From: Marc Nieper-Wißkirchen
Subject: Re: Accurate reading of floating point numbers
Date: Mon, 26 Aug 2024 16:49:45 +0200

Hi Bruno,

Am Mo., 26. Aug. 2024 um 12:37 Uhr schrieb Bruno Haible <bruno@clisp.org>:
Hi Marc,

> Gnulib
> offers strtod replacements, but these refer to conversion routines of the
> host systems and may lack the accuracy described in Clinger's well-known
> paper [1] IIUC.
>
> Wouldn't it make sense to include an accurate conversion algorithm in
> Gnulib like [2] with the small improvement from [3]?

If you have time to do so, and would like to contribute decent unit tests
accompanying the code, please do so!

Should I find the time and be able to write it, I will do so, but see below.
 
> Maybe code from glibc can be reused.

The problem with the glibc code is that they have specialized code for each
format:
  - IEEE 754 single-precision,
  - IEEE 754 double-precision,
  - 'long double' with LDBL_MANT_DIG == 106 (a.k.a. "double double"),
  - 'long double' with LDBL_MANT_DIG == 113 (a.k.a. "quad precision").
That makes for a lot of code and a lot of required testing, and is not
future-proof (regarding new floating-point types).

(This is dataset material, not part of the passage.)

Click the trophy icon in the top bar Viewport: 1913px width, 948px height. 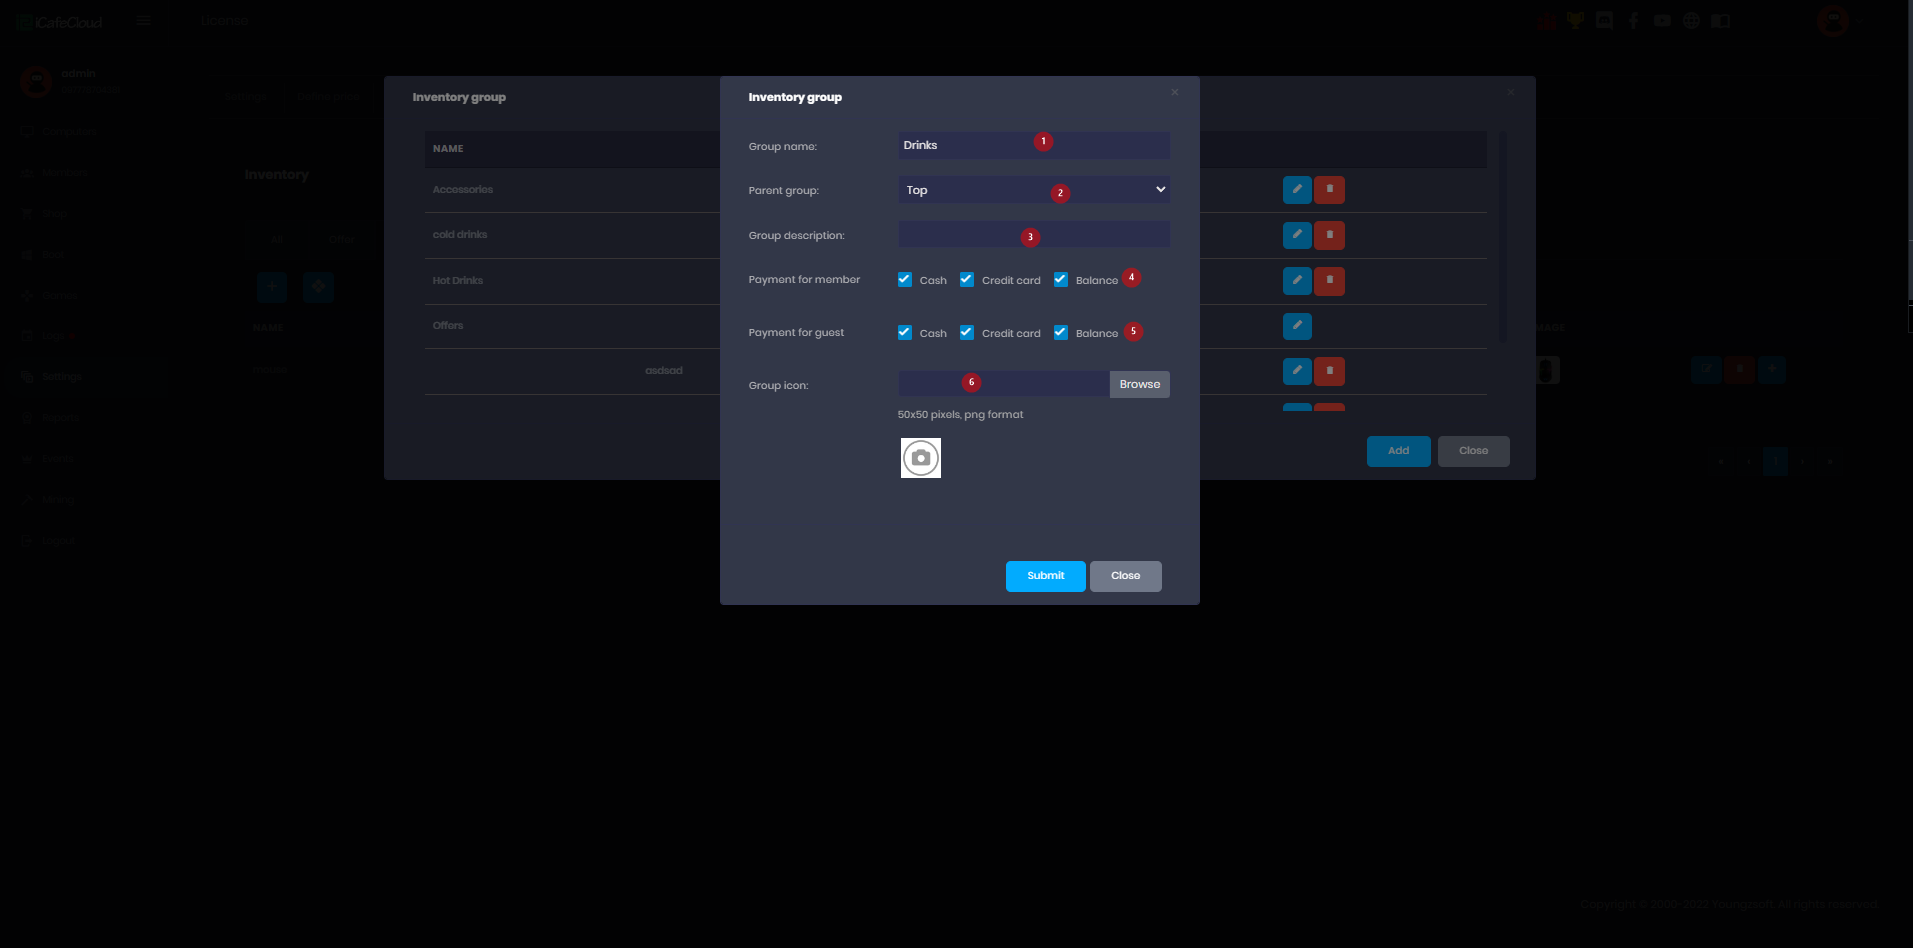click(x=1575, y=20)
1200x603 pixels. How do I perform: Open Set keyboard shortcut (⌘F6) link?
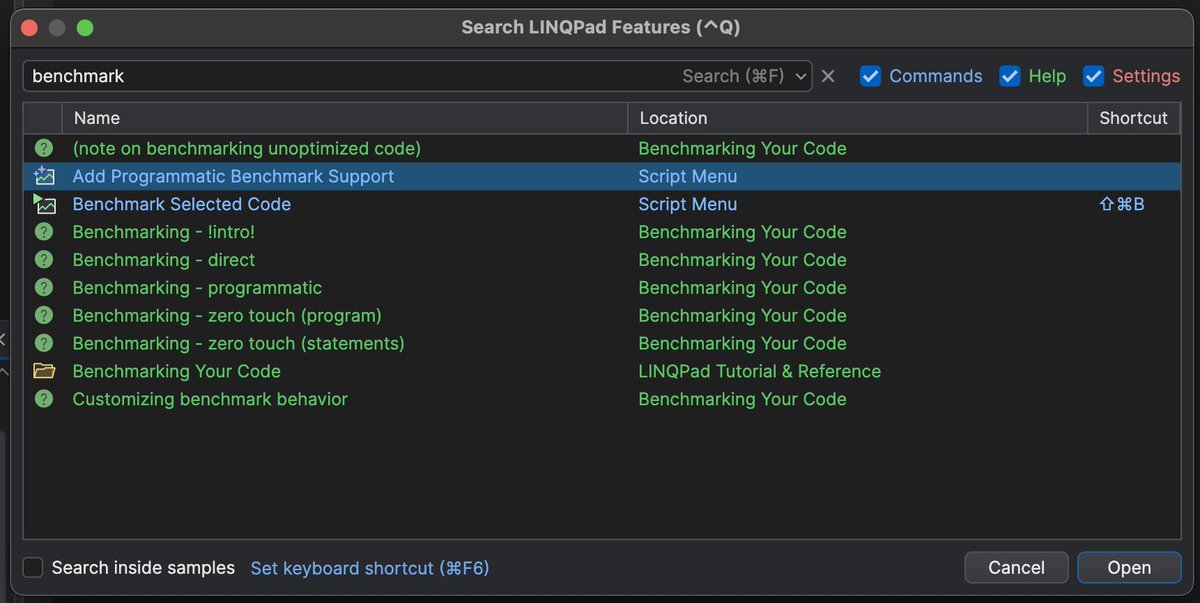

If possible, in Gnulib, we would prefer a single implementation, even if
it is a bit slow.

I am not sure whether it makes sense to implement a more generic algorithm.  When the mantissa width is known (and the range of denormalized numbers), the algorithms can avoid big integer arithmetic most of the time.  A generic algorithm that does not check special cases would probably use big integers in all code paths and could give no upper bound of memory usage.  If one is willing to include GNU MPFR, a correct generic implementation seems to be already readily available by combining mpfr_strtofr and, say, mpfr_get_d.

If reusing the glibc code is not too complicated so that procedures like (c_)strtoaf, (c_)strtoad, and (c_)strtoald can be provided, it is better than nothing.
 
> Let me also mention what I feel is an inconvenience of the standard C
> library functions: they mix parsing/composing the strings with the actual
> conversion routines.

That's because the "actual conversion routines" have a big-integer type
as input or output, and standard C does not have these types.

The integer parts could still be represented as strings of decimal digits.

Marc
 
> Routines that take the sign, the (integer) mantissa,
> and the exponent separately (or return them separately) are more
> fundamental.

Yes, and you find such routines in GMP or possibly in minigmp.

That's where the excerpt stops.